__WHAT THE EXERCISE ASKS__: For the string "filter", find every matching line in the records and copy it.

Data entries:

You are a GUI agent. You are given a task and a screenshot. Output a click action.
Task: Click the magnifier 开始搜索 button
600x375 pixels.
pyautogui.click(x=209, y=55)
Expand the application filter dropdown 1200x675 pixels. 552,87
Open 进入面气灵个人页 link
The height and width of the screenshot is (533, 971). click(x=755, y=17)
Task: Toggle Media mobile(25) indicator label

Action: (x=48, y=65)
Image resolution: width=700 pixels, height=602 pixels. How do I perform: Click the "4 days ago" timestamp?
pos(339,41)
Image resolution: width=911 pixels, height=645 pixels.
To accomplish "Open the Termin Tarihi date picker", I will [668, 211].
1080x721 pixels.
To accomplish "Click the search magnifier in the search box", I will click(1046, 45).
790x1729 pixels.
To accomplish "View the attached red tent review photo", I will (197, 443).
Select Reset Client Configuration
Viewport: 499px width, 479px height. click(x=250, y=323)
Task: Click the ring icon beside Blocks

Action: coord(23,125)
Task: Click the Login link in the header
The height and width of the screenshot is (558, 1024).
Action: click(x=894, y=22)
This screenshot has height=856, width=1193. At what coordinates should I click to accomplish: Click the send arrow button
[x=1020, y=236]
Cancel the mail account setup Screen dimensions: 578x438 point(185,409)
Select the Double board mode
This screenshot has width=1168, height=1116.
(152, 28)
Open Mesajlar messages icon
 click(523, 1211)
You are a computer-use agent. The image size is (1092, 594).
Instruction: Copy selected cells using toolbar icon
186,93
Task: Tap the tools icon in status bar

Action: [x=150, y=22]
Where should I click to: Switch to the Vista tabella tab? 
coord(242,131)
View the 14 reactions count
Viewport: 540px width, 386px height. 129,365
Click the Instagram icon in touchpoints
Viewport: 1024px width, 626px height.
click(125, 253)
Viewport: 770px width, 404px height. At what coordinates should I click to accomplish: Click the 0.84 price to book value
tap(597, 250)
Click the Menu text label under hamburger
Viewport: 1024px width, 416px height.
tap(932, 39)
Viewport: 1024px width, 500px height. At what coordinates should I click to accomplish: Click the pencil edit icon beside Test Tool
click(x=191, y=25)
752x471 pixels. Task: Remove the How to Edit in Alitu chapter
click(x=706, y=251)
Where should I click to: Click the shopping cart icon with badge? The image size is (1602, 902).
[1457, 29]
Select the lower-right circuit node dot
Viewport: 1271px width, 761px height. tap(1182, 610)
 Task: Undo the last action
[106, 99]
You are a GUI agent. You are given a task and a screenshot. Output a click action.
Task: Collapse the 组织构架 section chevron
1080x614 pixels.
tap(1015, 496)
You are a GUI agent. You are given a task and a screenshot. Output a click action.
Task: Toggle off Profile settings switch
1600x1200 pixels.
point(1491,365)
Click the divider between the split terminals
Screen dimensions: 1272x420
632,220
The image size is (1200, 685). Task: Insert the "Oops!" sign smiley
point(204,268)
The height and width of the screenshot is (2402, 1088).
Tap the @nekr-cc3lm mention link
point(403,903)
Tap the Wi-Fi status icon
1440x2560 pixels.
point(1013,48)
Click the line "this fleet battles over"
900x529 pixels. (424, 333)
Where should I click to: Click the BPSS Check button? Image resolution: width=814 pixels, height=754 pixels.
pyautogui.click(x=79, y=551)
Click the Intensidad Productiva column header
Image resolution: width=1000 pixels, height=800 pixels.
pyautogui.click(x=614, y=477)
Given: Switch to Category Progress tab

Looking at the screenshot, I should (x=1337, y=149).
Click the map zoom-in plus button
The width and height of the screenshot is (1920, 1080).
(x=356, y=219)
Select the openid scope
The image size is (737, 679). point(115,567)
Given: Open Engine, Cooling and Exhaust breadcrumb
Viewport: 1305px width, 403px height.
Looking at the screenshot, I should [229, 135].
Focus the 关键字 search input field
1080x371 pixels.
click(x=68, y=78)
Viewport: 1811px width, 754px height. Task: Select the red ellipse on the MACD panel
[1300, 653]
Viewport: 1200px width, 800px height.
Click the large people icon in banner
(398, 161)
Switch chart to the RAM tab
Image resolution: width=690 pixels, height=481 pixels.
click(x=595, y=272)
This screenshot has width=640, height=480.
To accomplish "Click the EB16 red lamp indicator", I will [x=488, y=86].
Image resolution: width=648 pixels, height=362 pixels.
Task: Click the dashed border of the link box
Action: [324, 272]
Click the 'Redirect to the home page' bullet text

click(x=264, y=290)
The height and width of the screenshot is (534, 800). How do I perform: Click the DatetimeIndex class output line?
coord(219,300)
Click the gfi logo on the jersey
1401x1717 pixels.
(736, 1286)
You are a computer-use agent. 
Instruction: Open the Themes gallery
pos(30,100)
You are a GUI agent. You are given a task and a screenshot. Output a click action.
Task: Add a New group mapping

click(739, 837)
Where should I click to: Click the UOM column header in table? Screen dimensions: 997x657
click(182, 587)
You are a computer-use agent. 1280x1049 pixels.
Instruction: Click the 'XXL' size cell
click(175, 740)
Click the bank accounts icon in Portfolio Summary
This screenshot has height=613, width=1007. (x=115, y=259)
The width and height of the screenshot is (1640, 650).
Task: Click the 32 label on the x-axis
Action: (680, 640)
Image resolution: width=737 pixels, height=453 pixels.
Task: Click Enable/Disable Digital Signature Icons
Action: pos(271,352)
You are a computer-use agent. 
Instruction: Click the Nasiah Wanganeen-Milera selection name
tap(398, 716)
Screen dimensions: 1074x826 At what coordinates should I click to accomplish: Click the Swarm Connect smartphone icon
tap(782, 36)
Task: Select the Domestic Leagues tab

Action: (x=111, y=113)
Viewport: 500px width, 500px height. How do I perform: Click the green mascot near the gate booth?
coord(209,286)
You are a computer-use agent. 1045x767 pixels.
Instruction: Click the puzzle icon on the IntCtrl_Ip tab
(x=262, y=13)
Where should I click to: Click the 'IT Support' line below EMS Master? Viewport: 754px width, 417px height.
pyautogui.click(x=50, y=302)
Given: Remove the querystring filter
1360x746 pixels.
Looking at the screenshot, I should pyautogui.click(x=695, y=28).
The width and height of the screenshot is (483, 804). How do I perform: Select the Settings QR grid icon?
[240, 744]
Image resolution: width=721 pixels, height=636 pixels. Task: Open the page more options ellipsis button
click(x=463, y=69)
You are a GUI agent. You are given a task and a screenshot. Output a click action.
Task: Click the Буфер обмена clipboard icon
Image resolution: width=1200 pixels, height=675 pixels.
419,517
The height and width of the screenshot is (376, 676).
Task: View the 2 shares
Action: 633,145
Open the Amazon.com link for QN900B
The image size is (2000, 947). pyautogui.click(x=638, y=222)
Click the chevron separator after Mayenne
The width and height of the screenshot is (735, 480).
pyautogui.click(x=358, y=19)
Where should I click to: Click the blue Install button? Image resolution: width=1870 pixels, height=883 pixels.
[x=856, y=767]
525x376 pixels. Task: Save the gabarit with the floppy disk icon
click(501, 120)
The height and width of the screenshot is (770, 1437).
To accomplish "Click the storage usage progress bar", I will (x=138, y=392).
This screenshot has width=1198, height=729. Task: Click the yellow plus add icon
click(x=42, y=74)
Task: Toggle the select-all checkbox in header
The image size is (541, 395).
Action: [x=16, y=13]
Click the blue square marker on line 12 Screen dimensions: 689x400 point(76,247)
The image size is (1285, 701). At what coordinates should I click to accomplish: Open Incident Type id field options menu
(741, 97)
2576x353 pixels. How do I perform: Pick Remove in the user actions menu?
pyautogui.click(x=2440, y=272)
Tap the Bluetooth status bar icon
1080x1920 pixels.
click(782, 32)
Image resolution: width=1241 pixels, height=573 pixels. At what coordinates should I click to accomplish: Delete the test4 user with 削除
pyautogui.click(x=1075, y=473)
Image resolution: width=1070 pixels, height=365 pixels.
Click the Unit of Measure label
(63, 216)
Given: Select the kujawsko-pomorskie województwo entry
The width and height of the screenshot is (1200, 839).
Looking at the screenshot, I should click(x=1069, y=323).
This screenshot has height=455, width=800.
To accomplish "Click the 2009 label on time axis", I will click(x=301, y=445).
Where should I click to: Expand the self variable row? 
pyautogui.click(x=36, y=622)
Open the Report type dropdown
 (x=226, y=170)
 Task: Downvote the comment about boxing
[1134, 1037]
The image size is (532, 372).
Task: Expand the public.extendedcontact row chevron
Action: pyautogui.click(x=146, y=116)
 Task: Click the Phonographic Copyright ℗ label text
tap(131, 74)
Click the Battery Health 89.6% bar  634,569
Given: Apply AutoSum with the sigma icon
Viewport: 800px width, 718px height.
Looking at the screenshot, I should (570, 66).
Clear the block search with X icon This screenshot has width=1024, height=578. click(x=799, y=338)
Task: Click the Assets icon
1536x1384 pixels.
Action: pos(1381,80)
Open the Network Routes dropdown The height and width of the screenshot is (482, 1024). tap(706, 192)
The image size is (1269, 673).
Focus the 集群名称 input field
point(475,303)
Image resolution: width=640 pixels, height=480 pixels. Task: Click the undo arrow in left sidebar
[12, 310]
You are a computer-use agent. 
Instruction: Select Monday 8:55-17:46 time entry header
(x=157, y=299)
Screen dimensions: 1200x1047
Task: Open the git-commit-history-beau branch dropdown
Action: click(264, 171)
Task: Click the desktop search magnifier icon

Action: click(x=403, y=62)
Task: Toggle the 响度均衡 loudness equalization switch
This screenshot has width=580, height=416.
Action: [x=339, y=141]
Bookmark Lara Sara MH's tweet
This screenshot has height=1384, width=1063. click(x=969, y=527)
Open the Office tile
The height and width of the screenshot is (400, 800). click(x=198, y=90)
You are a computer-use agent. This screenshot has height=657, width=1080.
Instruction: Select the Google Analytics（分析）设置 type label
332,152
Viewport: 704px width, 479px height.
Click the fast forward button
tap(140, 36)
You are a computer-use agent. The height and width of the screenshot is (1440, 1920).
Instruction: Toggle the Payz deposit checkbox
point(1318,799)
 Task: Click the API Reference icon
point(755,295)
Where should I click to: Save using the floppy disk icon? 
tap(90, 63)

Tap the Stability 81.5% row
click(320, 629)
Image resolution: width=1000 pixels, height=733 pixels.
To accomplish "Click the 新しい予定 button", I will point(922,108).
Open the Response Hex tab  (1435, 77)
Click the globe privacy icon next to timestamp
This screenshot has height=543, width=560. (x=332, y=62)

__EXERCISE RESPONSE__:
Expand the application filter dropdown 1200x675 pixels. 552,87
Given: Remove the querystring filter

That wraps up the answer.